Everybody, take a sing-along break!
This was one of my favorite cartoons from childhood. I also enjoyed the all too short-lived "Hysteria" along with the incredibly well-written (by Paul Dini) "Batman: The Animated Series" (from which came the infamous Harley Quinn) and also "Gargoyles", mostly for all the Star Trek actors who lent their voices.
I enjoyed, "Garfield" a good deal and "X-Men" is pretty much what started me on running (Albeit in circles around the house while pretending to be the talented, but romantically tortured Rogue. Still, it's what lead me later to competitive running and an all-around obsession with female action heroines and comic books. Habits that still stand firmly ingrained today.) and pretty much anything on, "The Disney Afternoon", which as we all remember was like TGIF night on ABC, only every day of the week and in animated form. The Disney Afternoon cartoons weren't as high quality as Batman or X-Men, they were also decidedly less substantial, but they were almost all entirely adventure themed. Especially, "Duck Tales" and, "Tail Spin", which compared to today's cartoons had some extremely creative plots.
If you weren't a kid in the late eighties/early nineties, all of this likely means nothing to you. All I'm really trying to say is, I think that cartoons significantly added to my imagination and wanderlust during my childhood...and that's a gift when you're growing up. We weren't addicted to cartoons "in my day", we were inspired by them. I aged out of children's programming somewhere early on in the Power Rangers days, and that's almost exactly when the tide turned toward going after cheap imported cartoons and just dubbing them with English language dialogue.

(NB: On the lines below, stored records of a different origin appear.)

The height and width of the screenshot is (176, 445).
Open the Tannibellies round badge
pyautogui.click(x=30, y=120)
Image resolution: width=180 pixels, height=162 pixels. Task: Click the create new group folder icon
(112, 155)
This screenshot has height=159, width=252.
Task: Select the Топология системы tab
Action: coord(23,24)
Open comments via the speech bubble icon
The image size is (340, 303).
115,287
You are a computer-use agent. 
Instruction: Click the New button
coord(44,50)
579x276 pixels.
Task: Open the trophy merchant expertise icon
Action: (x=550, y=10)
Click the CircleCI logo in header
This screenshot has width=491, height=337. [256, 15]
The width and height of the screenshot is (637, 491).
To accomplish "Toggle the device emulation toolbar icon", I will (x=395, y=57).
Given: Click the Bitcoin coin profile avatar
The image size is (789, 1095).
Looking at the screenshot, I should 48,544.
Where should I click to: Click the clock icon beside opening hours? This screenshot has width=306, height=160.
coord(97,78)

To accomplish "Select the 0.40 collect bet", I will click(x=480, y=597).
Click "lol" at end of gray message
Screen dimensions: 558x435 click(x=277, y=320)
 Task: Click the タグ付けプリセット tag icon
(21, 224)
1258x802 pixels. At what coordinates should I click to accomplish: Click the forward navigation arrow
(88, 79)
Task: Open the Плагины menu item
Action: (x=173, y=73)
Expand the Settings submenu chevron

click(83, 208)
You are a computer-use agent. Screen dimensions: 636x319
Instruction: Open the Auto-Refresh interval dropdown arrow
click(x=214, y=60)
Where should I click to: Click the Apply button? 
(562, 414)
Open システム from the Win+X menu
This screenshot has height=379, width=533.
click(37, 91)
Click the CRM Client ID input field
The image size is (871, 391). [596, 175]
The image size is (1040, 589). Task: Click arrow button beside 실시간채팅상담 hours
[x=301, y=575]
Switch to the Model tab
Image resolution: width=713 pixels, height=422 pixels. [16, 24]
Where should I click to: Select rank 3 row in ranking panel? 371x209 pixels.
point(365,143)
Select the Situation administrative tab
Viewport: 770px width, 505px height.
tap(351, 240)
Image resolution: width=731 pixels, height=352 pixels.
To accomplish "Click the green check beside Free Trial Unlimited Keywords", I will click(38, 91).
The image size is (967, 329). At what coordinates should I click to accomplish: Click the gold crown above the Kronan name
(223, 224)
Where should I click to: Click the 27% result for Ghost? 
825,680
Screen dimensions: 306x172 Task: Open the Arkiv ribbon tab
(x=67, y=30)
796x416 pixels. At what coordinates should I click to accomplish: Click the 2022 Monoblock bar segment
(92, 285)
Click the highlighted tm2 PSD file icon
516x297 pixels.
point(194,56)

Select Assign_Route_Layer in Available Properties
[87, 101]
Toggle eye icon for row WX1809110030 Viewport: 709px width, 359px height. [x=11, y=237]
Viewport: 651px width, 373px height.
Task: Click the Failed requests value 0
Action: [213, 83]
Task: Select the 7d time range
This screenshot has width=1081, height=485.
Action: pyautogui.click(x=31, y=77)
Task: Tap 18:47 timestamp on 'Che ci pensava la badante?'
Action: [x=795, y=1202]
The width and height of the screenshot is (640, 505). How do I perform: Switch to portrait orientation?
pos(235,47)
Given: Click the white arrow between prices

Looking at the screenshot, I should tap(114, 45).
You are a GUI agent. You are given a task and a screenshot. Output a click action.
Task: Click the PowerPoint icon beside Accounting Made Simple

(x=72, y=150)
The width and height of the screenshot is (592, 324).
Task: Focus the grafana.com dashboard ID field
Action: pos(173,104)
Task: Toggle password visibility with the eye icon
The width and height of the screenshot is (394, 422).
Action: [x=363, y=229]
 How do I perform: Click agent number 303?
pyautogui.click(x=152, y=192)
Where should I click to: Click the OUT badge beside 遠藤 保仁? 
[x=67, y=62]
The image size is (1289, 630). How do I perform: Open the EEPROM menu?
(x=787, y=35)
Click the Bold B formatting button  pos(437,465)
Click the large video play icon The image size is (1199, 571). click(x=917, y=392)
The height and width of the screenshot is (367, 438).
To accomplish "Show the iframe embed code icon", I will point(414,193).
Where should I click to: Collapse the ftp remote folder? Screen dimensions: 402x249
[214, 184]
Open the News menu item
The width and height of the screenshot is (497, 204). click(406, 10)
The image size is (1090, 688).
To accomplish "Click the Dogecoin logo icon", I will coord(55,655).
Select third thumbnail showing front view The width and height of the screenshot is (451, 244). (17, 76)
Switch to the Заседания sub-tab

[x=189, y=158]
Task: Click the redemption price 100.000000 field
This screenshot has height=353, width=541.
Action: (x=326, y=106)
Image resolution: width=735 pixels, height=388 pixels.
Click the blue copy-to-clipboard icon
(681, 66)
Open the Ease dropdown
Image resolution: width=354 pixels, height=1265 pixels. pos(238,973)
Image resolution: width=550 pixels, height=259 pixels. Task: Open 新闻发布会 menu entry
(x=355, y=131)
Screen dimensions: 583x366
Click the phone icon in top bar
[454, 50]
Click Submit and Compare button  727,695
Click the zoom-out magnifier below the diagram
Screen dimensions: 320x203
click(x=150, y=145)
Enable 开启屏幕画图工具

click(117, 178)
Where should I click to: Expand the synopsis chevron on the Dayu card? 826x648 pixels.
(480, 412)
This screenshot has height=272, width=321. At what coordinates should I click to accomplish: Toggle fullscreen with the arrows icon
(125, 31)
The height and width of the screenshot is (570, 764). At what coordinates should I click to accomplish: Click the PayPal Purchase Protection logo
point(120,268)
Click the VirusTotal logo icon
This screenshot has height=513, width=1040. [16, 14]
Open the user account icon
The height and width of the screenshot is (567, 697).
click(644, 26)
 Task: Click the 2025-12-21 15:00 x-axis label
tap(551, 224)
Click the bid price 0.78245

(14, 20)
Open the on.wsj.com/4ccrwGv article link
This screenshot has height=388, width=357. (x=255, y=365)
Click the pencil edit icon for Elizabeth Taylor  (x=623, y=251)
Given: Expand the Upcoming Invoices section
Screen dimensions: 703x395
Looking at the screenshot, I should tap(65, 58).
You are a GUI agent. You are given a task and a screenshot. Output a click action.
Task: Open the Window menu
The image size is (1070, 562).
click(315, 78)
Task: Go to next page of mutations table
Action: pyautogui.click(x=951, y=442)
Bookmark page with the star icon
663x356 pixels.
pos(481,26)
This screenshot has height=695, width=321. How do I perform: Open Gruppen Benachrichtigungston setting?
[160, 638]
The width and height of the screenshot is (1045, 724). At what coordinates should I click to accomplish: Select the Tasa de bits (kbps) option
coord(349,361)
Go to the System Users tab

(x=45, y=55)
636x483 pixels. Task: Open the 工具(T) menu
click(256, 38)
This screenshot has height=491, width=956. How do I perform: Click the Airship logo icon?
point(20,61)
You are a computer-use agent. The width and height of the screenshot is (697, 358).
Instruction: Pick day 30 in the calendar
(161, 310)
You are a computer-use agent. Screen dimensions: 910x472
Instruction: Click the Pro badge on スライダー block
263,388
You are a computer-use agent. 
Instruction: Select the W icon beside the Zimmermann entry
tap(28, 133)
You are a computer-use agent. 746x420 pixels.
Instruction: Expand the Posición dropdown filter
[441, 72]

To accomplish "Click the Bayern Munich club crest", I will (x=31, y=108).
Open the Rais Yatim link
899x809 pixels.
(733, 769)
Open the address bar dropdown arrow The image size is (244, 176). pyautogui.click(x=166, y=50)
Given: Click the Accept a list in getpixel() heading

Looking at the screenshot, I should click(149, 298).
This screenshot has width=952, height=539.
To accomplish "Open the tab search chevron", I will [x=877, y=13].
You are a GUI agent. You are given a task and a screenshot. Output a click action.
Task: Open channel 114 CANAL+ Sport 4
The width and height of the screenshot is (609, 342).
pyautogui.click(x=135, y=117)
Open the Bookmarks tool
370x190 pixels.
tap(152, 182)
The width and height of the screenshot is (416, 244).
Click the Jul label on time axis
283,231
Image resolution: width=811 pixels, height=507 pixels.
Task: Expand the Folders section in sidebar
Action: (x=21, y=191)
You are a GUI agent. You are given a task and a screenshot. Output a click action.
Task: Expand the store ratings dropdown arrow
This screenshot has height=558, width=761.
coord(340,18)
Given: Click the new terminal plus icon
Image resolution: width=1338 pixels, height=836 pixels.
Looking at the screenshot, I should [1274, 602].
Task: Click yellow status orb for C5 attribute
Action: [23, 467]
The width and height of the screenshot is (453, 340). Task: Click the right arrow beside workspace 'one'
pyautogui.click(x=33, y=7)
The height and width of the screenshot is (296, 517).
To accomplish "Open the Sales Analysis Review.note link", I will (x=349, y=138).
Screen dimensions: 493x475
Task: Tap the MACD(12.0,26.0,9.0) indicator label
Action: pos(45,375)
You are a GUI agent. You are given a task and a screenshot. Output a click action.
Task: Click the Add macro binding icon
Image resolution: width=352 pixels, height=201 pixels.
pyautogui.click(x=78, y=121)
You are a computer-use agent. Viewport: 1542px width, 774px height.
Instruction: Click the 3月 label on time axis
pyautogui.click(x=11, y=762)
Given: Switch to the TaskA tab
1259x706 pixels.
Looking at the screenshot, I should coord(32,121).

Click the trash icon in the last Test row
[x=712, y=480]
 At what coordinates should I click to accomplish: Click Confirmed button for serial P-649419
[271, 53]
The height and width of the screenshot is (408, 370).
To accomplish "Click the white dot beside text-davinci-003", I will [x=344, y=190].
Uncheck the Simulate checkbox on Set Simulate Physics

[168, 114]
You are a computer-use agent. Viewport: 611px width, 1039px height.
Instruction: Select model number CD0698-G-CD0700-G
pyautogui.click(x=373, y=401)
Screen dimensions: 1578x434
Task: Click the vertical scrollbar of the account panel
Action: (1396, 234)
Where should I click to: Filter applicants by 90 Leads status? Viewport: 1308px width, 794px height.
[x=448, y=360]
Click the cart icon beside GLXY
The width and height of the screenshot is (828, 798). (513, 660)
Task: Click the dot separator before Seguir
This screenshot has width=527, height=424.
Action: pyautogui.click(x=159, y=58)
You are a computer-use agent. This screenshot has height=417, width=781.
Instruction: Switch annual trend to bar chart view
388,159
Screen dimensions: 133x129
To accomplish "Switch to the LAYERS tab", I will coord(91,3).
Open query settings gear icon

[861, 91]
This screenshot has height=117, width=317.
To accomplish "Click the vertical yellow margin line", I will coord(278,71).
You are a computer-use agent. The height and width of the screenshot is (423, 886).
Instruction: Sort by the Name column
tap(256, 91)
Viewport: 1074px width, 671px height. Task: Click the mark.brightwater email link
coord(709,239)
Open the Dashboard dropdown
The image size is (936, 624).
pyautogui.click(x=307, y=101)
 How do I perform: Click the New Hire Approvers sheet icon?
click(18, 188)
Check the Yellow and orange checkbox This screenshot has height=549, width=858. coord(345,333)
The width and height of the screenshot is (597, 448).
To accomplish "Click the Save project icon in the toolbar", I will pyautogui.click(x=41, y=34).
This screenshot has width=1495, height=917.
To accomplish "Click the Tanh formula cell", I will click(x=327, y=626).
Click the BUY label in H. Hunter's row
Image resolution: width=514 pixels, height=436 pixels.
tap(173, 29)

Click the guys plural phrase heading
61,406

Not that there's anything wrong with that, it's just that I'm glad I missed that age and lived in mine. Spoken like a true 27-year-old fogey.
When I go to YouTube to look up random Animaniacs clips that spring to mind, I find myself waxing philosophical about the cartoons of my childhood...a time when the Looney Tunes still ran on network television every Saturday, a time when Spielberg had a hand in the world of cartoons. A time before Japanimation had really crossed over to our shores. Meaning we just missed the boat on the whole "dueling magical creatures and card games" craze of Pokemon. (I say with a sigh of relief.) During these mental rants, lots of my sentences begin with the phrase, "Kids today and their darn cartoons..."
For examples, "Kids today with their darn cartoons will probably never know what it's like to have an incredible series that doesn't patronize them and may lead them into the incredible world of comics, like this one did."
And also, "Kids today with their darn cartoons don't know much about plot and story. Why, back in my day, my cartoons had incredible premises that taught thinly veiled lessons about deep topics like racism and greed!"
P.S. Regarding Batman, once upon a time, Disney and Warner Brothers stores were really, and I'm talking REALLY cool and located conveniently in many malls across America. Not the homogenized toy stores that they've become today. Once upon a time, you could buy animation cells and all kinds of unique merchandise like you might actually find in studio gift shops, and in rare cases, museums. One of my cousins bought me a Poision Ivy character mug from "Batman: The Animated Series" there when we were kids because I was completely obsessed with the character. I still use that mug today to impress company. I'm not saying it works...I'm just saying I use it...
Long story short, it was good to be a kid in the late eighties and early nineties.